(What needs to be done) Copy from the winter sanding text exactly, beginning at the words "For generations sand" and stopping after "it was applied.".

(Supplied passage)
★ ★ ★
‘Tis the Season to be Sanding
Although the holiday season may be behind us, winter is definitely just getting started. For many of us that means sleet, snow, and freezing rain. Whether working from home or traveling to your job, everyone needs to be prepared to treat the slippery conditions that are common in parking areas and on walkways. Slip and fall injuries continue to be a serious safety issue we just cannot ignore.
There are many products on the market that can be used for deicing and/or traction enhancement. Effectiveness varies as does cost and ease of application. Regardless of which product is used there are a few fundamental truths. None of them work if they are not applied, reapplication is often required for any extended benefit, and engaging many people in the effort will certainly result in better outcomes. Developing a plan and assigning those responsible for carrying out the plan consistently is a starting point. Our previous post, “Target Mapping to Prevent Slips, Trips, and Falls” contains information that will help you identify problem areas where deicing efforts should be focused. Determining the right product and the method of application comes next.
For generations sand has been the standard for traction enhancement in winter weather. It is likely the least expensive product, is effective at any temperature, and is more environmentally friendly than other products. However, sand simply increases the coefficient of friction and does not actually melt snow or ice. Bulk storage takes up a lot of space as well. Many businesses struggle with sand cleanup as it is tracked into buildings or garages and come spring, you’ll have a cleanup project to undertake wherever it was applied.
Rock Salt (Sodium Chloride, NaCL), the most commonly used deicer that has been a staple for melting ice/snow for years. Salt is also a relatively inexpensive product that will effectively melt snow and ice down to 0 F. It can also have a traction enhancing property below zero degrees although it will not melt ice or snow at those colder temperatures.
★ ★ ★
(Given information)
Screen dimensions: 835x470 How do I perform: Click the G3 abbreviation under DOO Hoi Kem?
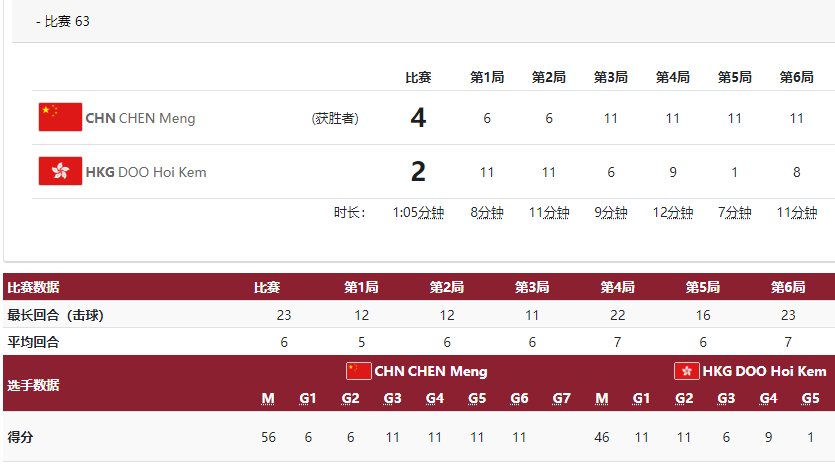point(726,399)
★ ★ ★
(Answer in full)
For generations sand has been the standard for traction enhancement in winter weather. It is likely the least expensive product, is effective at any temperature, and is more environmentally friendly than other products. However, sand simply increases the coefficient of friction and does not actually melt snow or ice. Bulk storage takes up a lot of space as well. Many businesses struggle with sand cleanup as it is tracked into buildings or garages and come spring, you’ll have a cleanup project to undertake wherever it was applied.